Bugün pasaportumun değiştirmek için emniyete gitmiştim ama kurumdan aldığım belge ekim ayına müracaatım aralık ayına mahsus olunca işlem yarım kaldı. Hep devleti işini öncelediğimden kendi işlerim eksik kalıyor. Bu yağmurda tekrar gitmeyi göze alamadım bakalım hafta içi bir vatan caddesi güzergahı daha gözüküyor. Evrakımı yenilemek için Süleymaniye’ye gelince Cuma namazını da burada kılmak durumu hasıl oldu …
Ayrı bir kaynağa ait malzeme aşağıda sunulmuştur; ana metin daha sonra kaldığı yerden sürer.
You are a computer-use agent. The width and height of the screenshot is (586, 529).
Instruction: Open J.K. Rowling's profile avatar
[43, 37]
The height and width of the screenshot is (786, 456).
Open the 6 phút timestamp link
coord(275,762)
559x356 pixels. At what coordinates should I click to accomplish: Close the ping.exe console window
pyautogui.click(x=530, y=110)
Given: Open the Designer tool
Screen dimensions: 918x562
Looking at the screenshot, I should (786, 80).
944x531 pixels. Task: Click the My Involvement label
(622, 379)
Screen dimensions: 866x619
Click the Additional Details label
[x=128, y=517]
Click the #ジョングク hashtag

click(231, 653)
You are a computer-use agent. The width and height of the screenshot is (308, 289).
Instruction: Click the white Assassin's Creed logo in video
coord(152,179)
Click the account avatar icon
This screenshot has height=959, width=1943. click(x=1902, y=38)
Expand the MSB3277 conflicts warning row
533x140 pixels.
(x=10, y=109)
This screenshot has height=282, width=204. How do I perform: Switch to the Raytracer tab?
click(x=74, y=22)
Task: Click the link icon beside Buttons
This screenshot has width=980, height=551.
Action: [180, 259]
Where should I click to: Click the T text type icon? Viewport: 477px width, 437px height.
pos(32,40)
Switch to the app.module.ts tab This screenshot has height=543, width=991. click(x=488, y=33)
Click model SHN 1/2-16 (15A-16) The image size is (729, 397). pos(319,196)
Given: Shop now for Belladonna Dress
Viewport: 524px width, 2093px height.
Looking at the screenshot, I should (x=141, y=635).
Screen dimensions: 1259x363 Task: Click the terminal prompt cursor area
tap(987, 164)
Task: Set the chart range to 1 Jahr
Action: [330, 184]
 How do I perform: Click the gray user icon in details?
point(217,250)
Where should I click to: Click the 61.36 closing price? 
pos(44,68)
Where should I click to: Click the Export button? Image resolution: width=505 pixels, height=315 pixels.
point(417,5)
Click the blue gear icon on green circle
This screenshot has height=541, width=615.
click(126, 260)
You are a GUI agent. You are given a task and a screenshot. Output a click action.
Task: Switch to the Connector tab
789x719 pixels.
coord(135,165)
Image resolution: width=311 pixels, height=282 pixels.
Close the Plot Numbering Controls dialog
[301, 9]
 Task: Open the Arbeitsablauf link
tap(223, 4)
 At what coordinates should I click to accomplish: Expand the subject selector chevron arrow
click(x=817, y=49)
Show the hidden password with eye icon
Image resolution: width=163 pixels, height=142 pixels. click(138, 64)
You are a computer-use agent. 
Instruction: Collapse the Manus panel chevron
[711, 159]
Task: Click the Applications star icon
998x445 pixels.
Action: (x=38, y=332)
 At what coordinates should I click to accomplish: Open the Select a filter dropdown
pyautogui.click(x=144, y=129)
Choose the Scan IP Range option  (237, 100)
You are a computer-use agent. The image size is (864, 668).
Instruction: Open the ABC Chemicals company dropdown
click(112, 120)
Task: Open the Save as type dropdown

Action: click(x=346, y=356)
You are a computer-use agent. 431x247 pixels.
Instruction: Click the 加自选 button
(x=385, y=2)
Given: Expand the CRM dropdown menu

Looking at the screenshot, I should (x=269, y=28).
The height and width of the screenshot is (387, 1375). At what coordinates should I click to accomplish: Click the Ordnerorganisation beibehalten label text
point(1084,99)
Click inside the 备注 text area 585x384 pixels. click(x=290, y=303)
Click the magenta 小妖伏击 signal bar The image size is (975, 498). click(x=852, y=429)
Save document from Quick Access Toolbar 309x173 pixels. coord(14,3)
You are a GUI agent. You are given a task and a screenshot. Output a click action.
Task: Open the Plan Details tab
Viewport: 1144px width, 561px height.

Süleymaniye benim Cuma namazlarına başlama nedenim ve mekanım. O yüzden anlamı çok özel. Birkaç senedir ayrı düştük; zaten o da restorasyona girdi ve herkese kapılarını kapattı. Bu sene kurbanda açtılar. Bir çok güzellikler yanında en bariz farklılık cemaatin azlığı. O kabına sığmayan bütün camiyi dolduran cemaate ne zaman ulaşılır bilmiyorum ama Süleymaniye bu günlerde bence mahzun cemaatini bekliyor. Kadınlar yeri de restore edildi. Yeni mahfeler yapıldı. Sürekli konuştuğumuz kadını – ana mekandan uzaklaştıran ve kopartan biçimler, şık ve nezih mahfel yapılarak önlenmeye çalışıldı. Ama bugün de gördüğüm gibi bu görüntüler için epey zaman geçecek gibi. Kadınlar mahfel gözeneklerini fazla açık bulduklarından pardösüleri, şallarıyla kapattılar. Böylece bizim ana mekanı kapatan perde uygulamasını delinmiş oldu. Tahta mahfel daha kısa olacaktı. Bunu konuştuk ama kendimize rağmen başarılı olamadık. Şimdi kadınlar yeri mahfelerinin bir kısmı kahverengi, ortada siyah şal, yanında yeşil kaban gibi rengarenk örtüler çok çirkin gözüküyor. Bu manzara zaten bozuk olan moralimi hepten hoplattı. Daha fazla sabredemeyeceğim neyse ki kadın cemaat fazla olduğu için sağ balkonu da açtılar. Yukarıda birkaç kafa görünce hemen katlım ve oraya doğru yöneldim. Artık yan balkondayım camiyi kuş bakışı seyretmek iyi geldi. Hava çok yağmurlu ama bu hanımları engellememiş. Bir cemaatinin aşure ziyafeti var. Namazdan sonra muharremi öyle uğrulayacağız.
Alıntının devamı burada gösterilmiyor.